Surely there must exist some progressive district(s) out there willing (financially forced?) to take a gamble on what many of us see as a very possible future for textbook creation and distribution. Or is it really a gamble? Frankly, to me it appears to be one of the best options out there. For I see the creation of open textbooks – by the very teachers that will be using them – as a way for teachers to finally get the textbook they’ve been hoping for. Not the text that teachers must endure, but the one that they collaboratively fashion. Furthermore, with the kinds of budget cuts that have been forced upon k12 schools world-wide, their leaders would be foolish to not want to support an initiative that will dramatically decease costs in the long run.

With this in mind, I now beg you to tell me:

Aren’t teachers hired because of their abilities to create an effective learning environment (and aren’t districts tightening the belt)?

Then why shouldn’t schools take a year off of textbook buying and put that money into the creation of open texts? With that money, districts could pay the best of their teachers to begin the process – not really with money, though, but with time. Time to create, time to share, time to collaborate.

In time, I have every confidence that the quality of open textbooks will greatly surpass that of their commercial competitors – and as k12 students come to expect the flexibility that only open textbooks can provide, surely they’ll come to demand them in higher ed, as well.

Or is student demand simply not enough to get some of the more stubborn professors to budge?

Community Building

Will Richardson:

Our continued emphasis on tools in pd misses that larger point, obviously, because the power of the Read/Write web is not the ability to publish; it’s the ability to connect. Broken record, I know, but tools are easy; connections are hard. And so the question becomes how to best help educators realize these potentials in the learning sense first. Because at the end of the day, community building has to become an integral part of what we do in our classrooms with our students, as well. We have to be able to model those connections for them and understand them in ways that are meaningful to our own learning practice.

The challenge is, of course, that “continual, collaborative, on the job” learning isn’t very convenient for professional developers or for teachers in classrooms. It means re-thinking what learning looks like, and that’s a scary place still for most in education.

Now that's what I'm talking about.

In my recent on- and off-line discussions about the role of a Social Media Specialist in our schools, I've had in my mind the requirement that community building is an essential skill to be taught, modeled, and emphasized in our schools. That technology and social media are tools to achieve this end has merely been implied.

Clearly, Will is correct in his articulation of the challenge that comes with community building.
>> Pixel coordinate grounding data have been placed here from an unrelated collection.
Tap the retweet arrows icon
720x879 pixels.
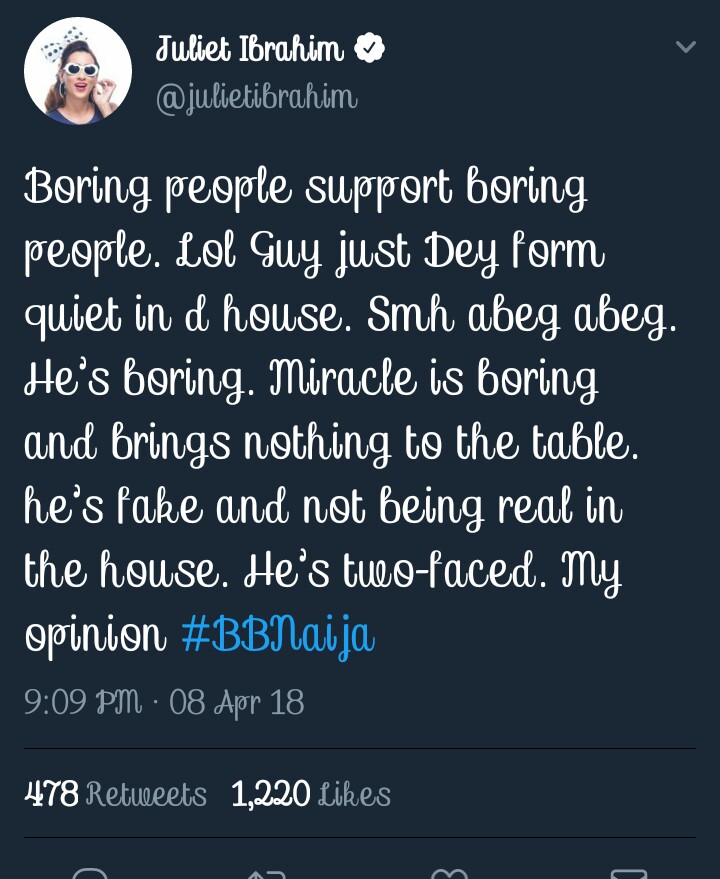(x=266, y=873)
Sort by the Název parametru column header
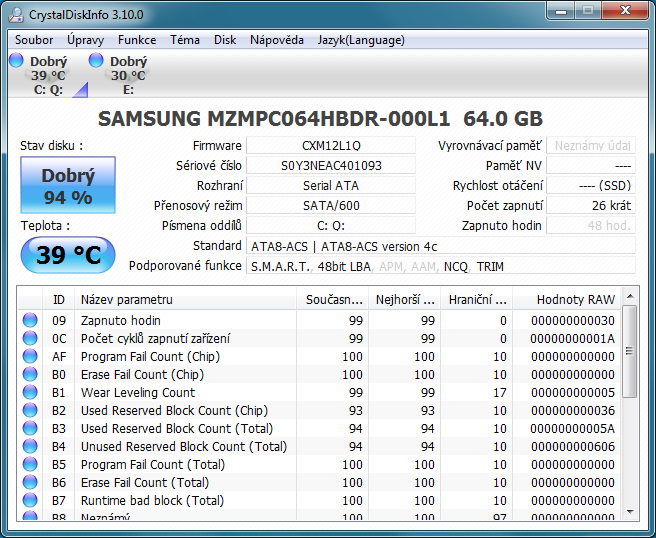 click(185, 299)
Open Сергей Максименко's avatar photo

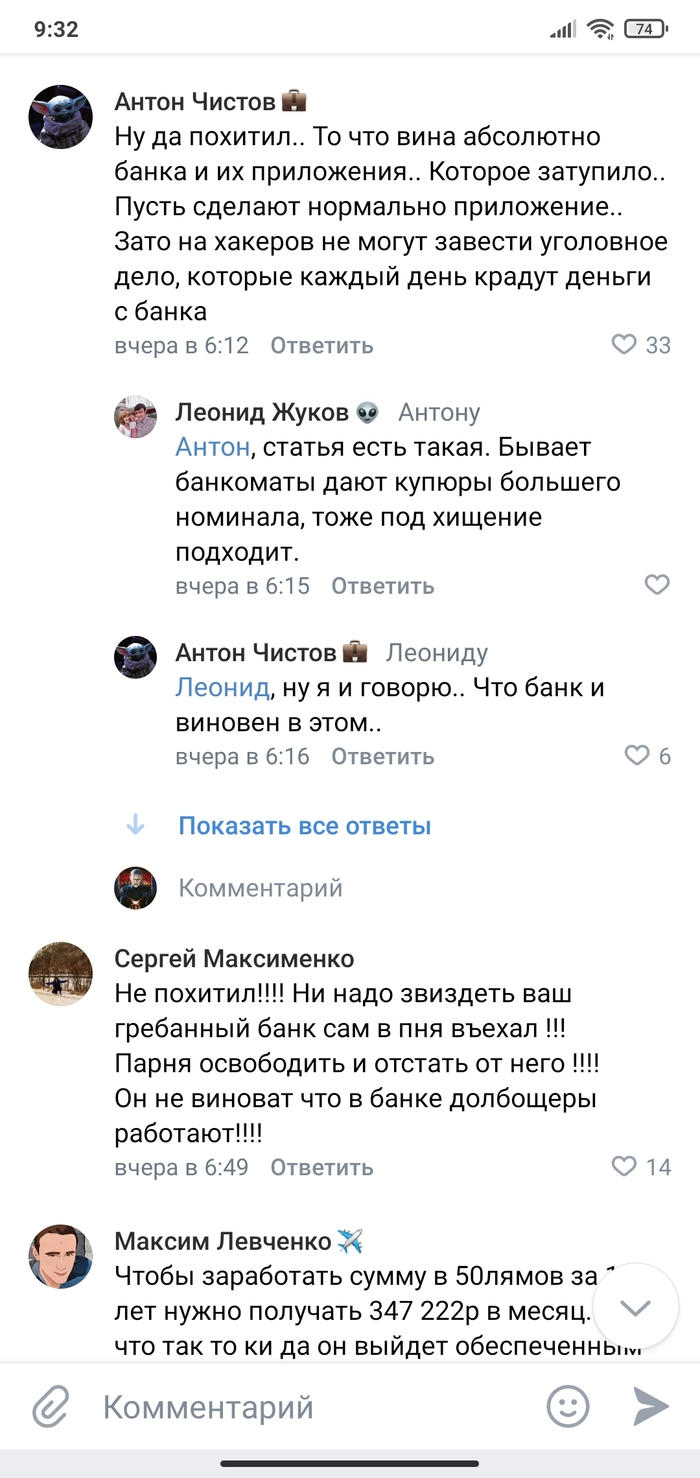[61, 973]
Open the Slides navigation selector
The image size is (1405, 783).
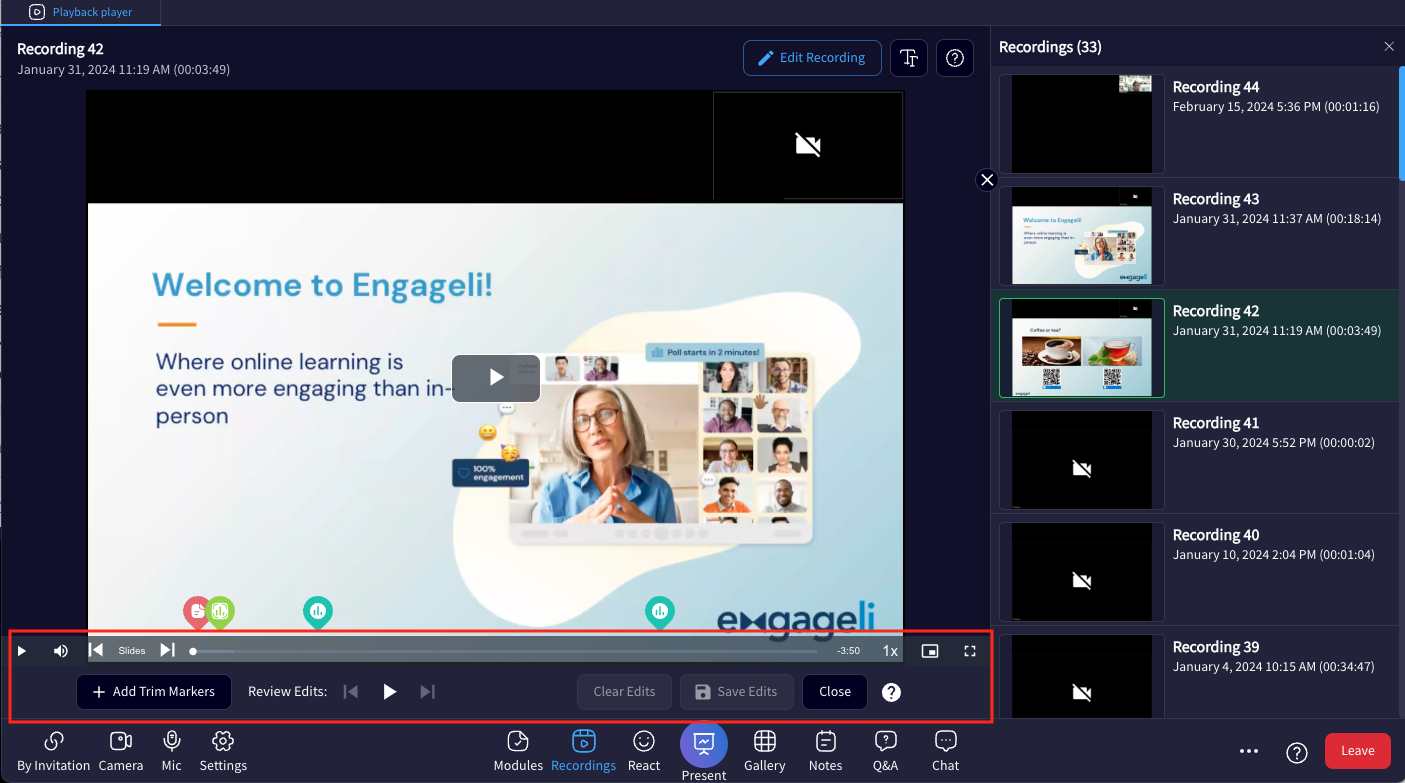(x=131, y=650)
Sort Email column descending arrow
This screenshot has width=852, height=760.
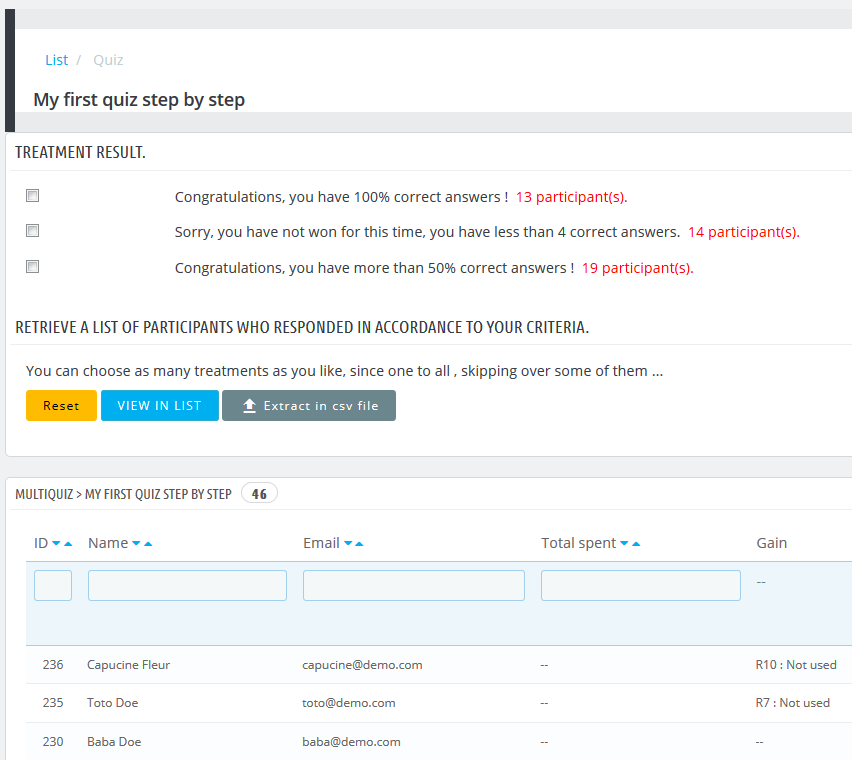348,544

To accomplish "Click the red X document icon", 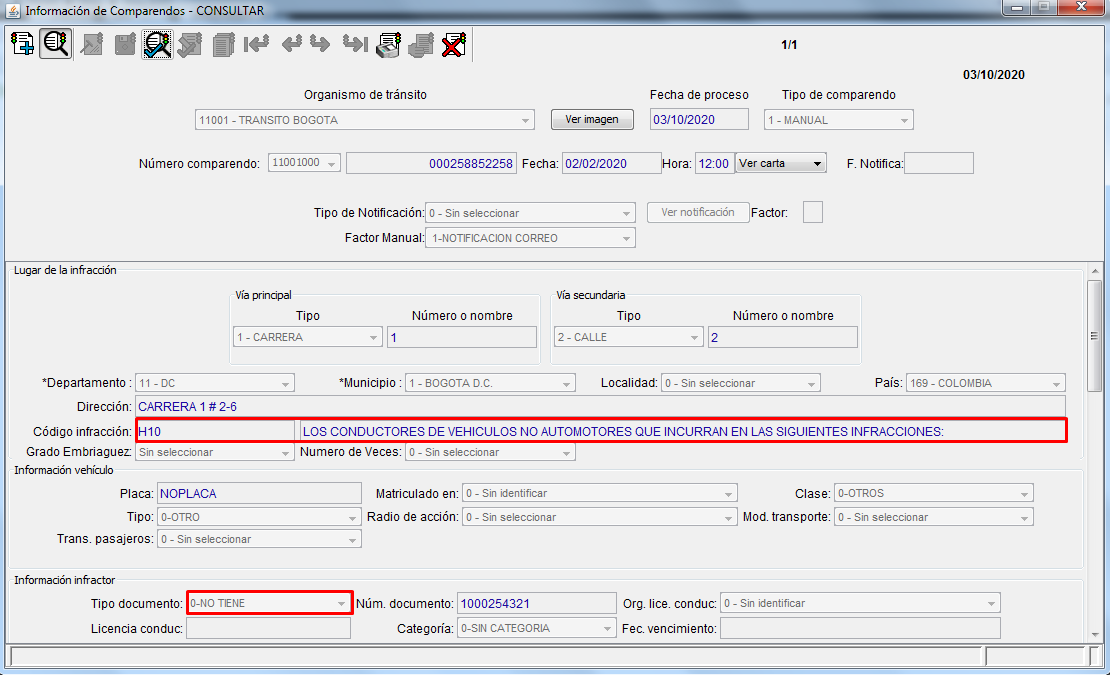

Potential for and processes of learning have changed and some of the good news is that many teachers, educational leaders, and even policy makers are beginning to understand this fact (at least I know that many in our still infantile district have a very good hold on what it means to learn in the 21st Century). Nonetheless, other challenges still exist - and getting it all done the way it should be done is simply not as simple as some might hope it to be.

With this understanding in mind, I've spent a tremendous amount of time and energy in my attempts to create - with other key leaders in my district - the ideal technology support structure for teachers and students in our district. When we've finished, I'll share what we've created with you, with hopes that you'll pick apart what we've done and freely offer your suggestions for improvement. After all, aren't we all in this together?

Quick update: Karl Fisch (still) rocks! He's taken the time to archive our social media specialist conversation here. Thanks Karl!